Data to examine section start
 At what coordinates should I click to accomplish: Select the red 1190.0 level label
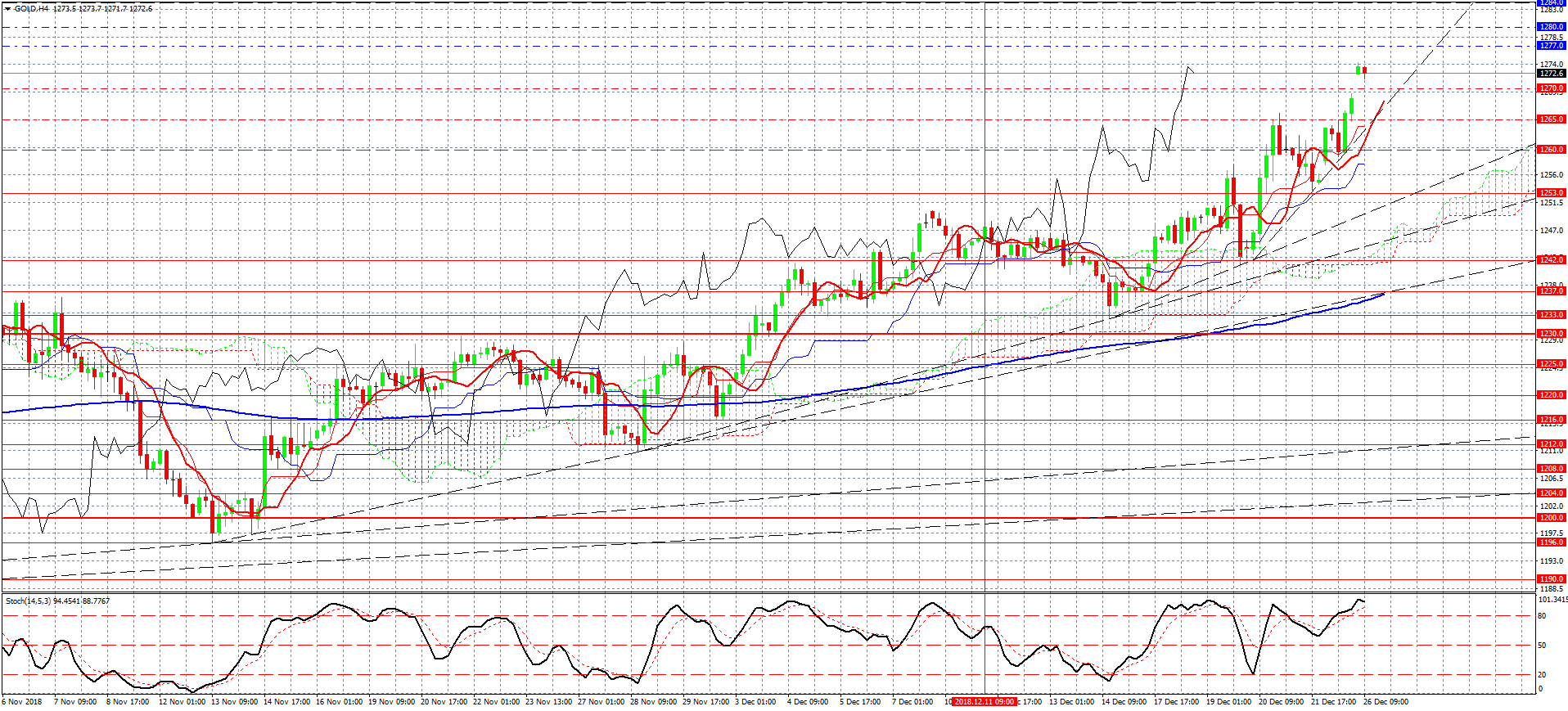(x=1551, y=579)
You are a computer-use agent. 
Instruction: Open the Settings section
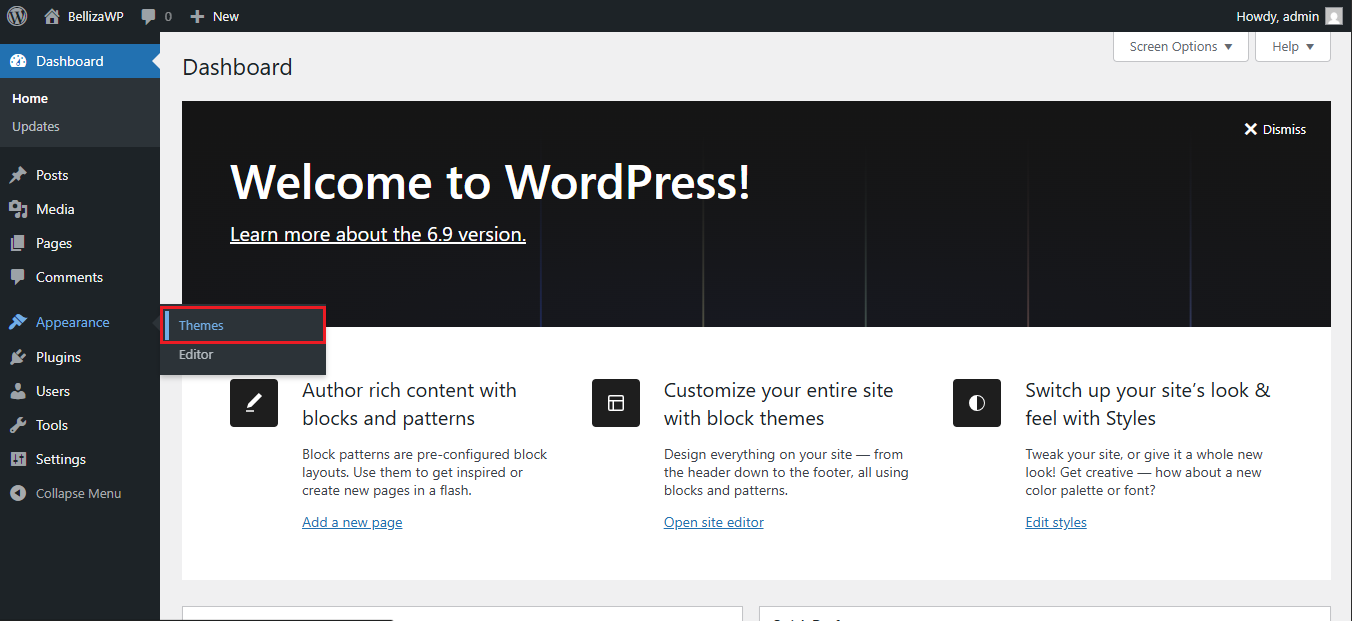pyautogui.click(x=61, y=459)
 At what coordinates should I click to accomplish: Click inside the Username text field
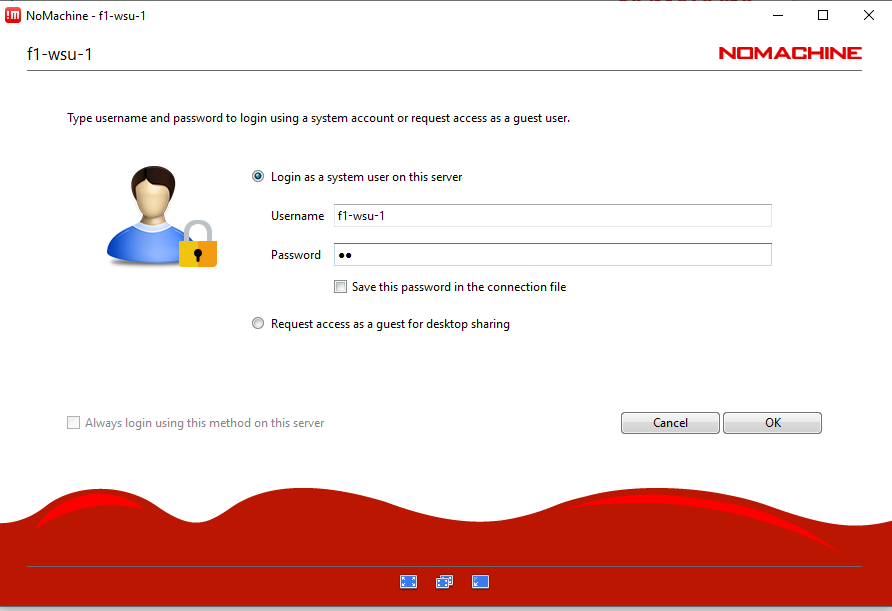coord(550,215)
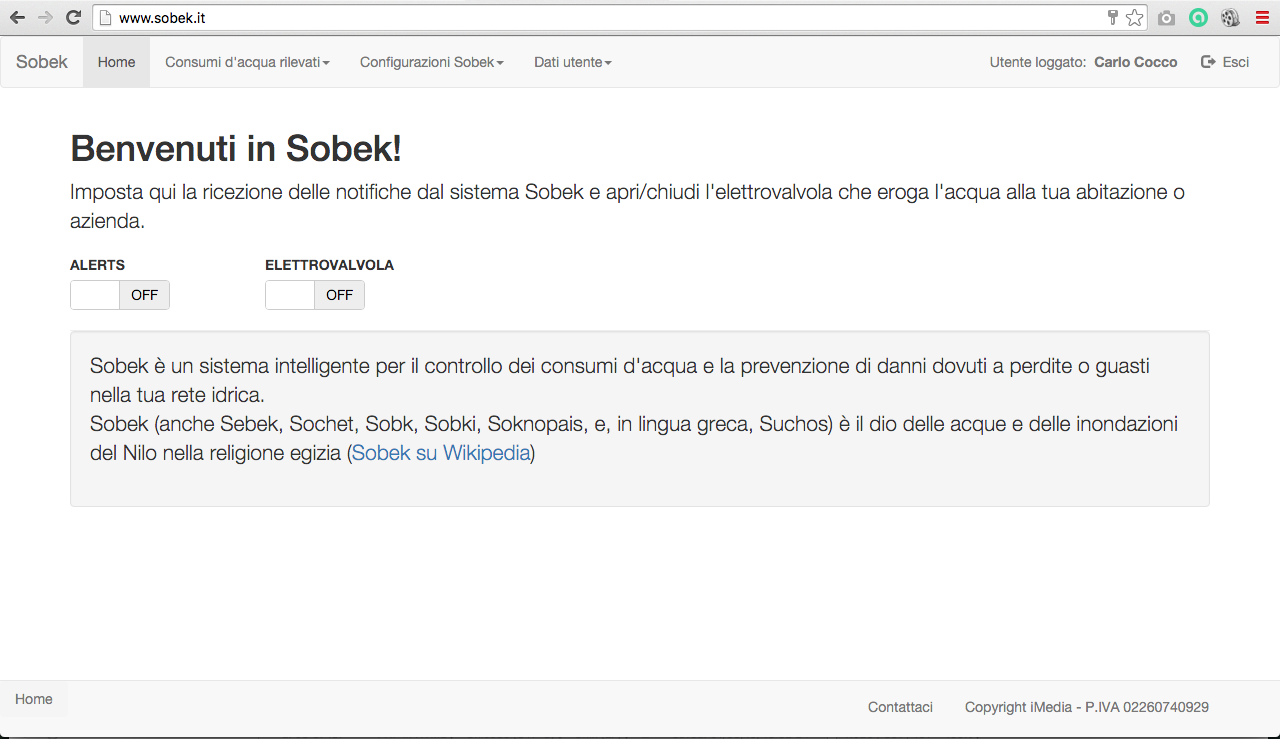The image size is (1280, 739).
Task: Open Configurazioni Sobek dropdown menu
Action: pyautogui.click(x=432, y=62)
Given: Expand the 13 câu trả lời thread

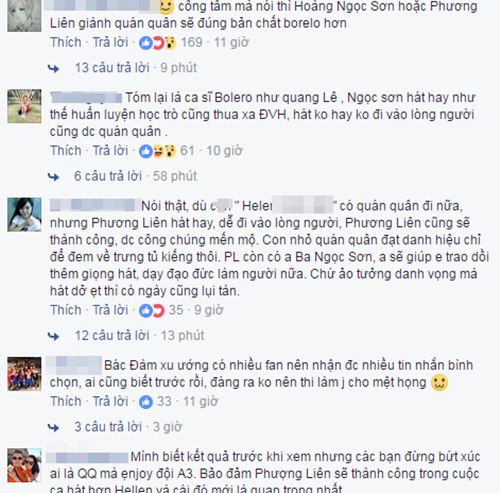Looking at the screenshot, I should 112,68.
Data to examine section end
__How to complete this task__
Please reproduce all the material exactly. Pictures stay out of the copy.

__Response box__
 At what coordinates should I click to accomplish: Select the red 1190.0 level label
(x=1551, y=579)
You are a computer-use agent. 
Instruction: Open the Settings section
pyautogui.click(x=61, y=459)
 At what coordinates should I click to accomplish: Click inside the Username text field
coord(550,215)
The image size is (1280, 739).
Task: Open Configurazioni Sobek dropdown menu
Action: pyautogui.click(x=432, y=62)
Given: Expand the 13 câu trả lời thread

Looking at the screenshot, I should 112,68.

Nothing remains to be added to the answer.